Note the difference to this invalid sequence:
*.* /var/log/other.log
:msg, contains, "error" /var/log/error.log
& ~
Here everything is first written to /var/log/other.log and only then the message content is checked. In the later case, the message with “error” in them will be written to both files.
Important
Sequence of configuration statements is very important. Invalid sequence of otherwise perfectly legal configuration statements can lead to totally wrong results.
Sending Messages to a Remote Syslog Server
In this recipe, we forward messages from one system to another one. Typical use cases are:
- the local system does not store any messages (e.g. has not sufficient space to do so)
- there is a (e.g. legal) requirement to consolidate all logs on a single system
- the server may run some advanced alerting rules, and needs to have a full picture or network activity to work well
- you want to get the logs to a different system in a different security domain (to prevent attackers from hiding their tracks)
- and many more …
In our case, we forward all messages to the remote system. Note that by applying different filters, you may only forward select entries to the remote system. Also note that you can include as many forwarding actions as you like. For example, if you need to have a backup central server, you can simply forward to both of them, using two different forwarding actions.
To learn how to configure the remote server, see recipe Receiving Messages from a Remote System.
Config Statements
# this is the simplest forwarding action:
*.* action(type="omfwd" target="192.0.2.1" port="10514" protocol="tcp")
# it is equivalent to the following obsolete legacy format line:
*.* @@192.0.2.1:10514 # do NOT use this any longer!
# Note: if the remote system is unreachable, processing will
# block here and discard messages after a while
# so a better use is
*.* action(type="omfwd" target="192.0.2.2" port="10514" protocol="tcp"
action.resumeRetryCount="100"
queue.type="linkedList" queue.size="10000")
# this will de-couple the sending from the other logging actions,
# and prevent delays when the remote system is not reachable. Also,
# it will try to connect 100 times before it discards messages as
# undeliverable.
# the rest below is more or less a plain vanilla rsyslog.conf as
# many distros ship it - it's more for your reference...
# Log anything (except mail) of level info or higher.
# Don't log private authentication messages!
*.info;mail.none;authpriv.none;cron.none /var/log/messages
# The authpriv file has restricted access.
authpriv.* /var/log/secure
# Log all the mail messages in one place.
mail.* /var/log/maillog
# Log cron stuff
cron.* /var/log/cron
# Everybody gets emergency messages
*.emerg :omusrmsg:*
# Save news errors of level crit and higher in a special file.
uucp,news.crit /var/log/spooler
# Save boot messages also to boot.log
local7.* /var/log/boot.logThings to think about
You need to select the protocol best suitable for your use case. If in doubt, TCP is a decent choice. This recipe uses TCP for that reason.
TCP forwarding is a build-in capability and always present. As such, no plugin needs to be loaded.

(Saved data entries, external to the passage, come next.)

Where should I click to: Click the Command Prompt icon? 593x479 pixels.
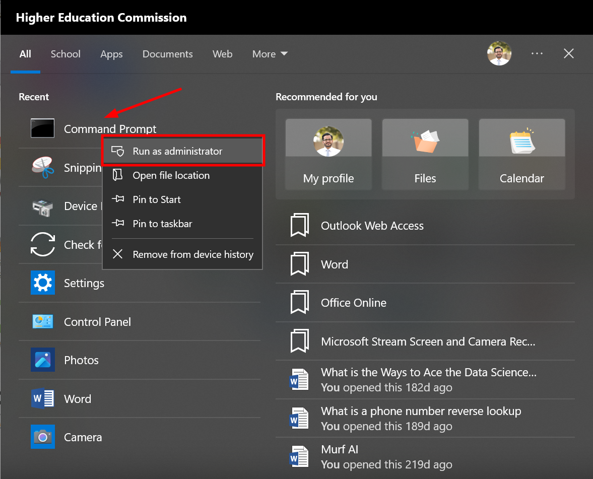tap(42, 128)
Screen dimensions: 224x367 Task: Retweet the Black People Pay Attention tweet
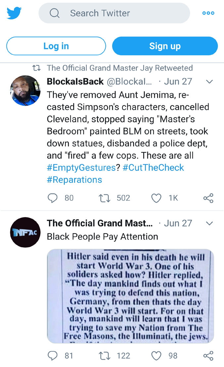pos(105,355)
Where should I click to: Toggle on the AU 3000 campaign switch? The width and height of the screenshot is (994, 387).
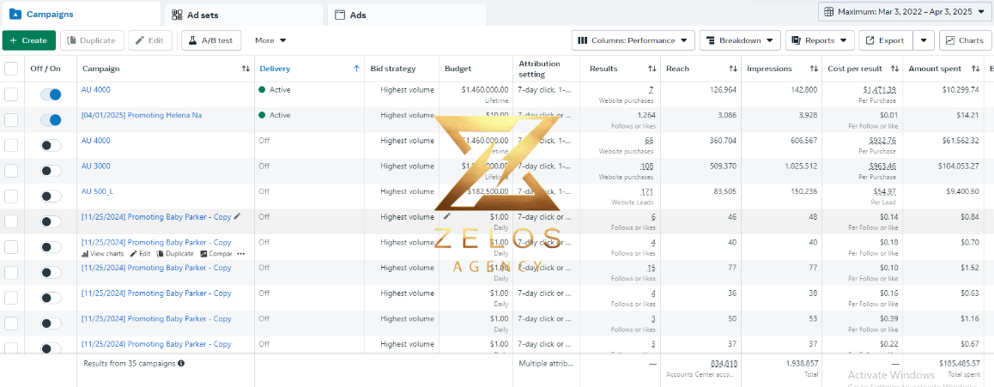click(51, 171)
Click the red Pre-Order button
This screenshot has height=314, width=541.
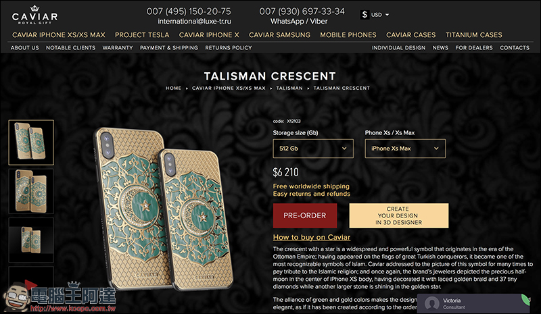305,215
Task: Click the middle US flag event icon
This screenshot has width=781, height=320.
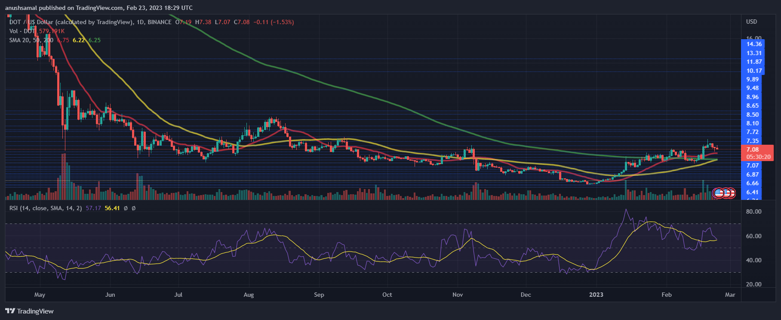Action: coord(726,193)
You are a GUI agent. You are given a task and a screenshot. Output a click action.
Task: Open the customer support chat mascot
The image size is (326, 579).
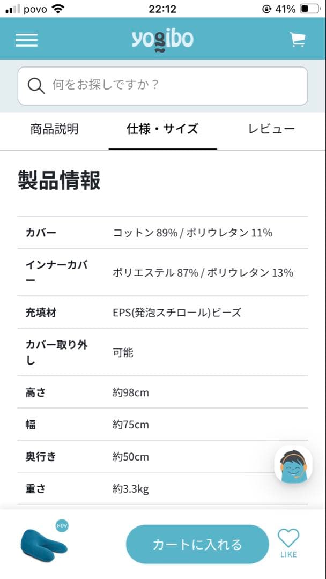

The target can be specified by DNS name or IP address. Use IP addresses for most robust operations. If you use a DNS name and name resolution fails, forwarding may be disabled for some time. DNS resolution typically fails on the DNS server itself during system startup.
In this example, we forward to port 10514. We could as well remove the port=”…” parameter from the configuration, which would result in the default port being used. However, you need to specify the port address on the server in any case. So it is strongly advised to use an explicit port number to make sure that client and server configuration match each other (if they used different ports, the message transfer would not work.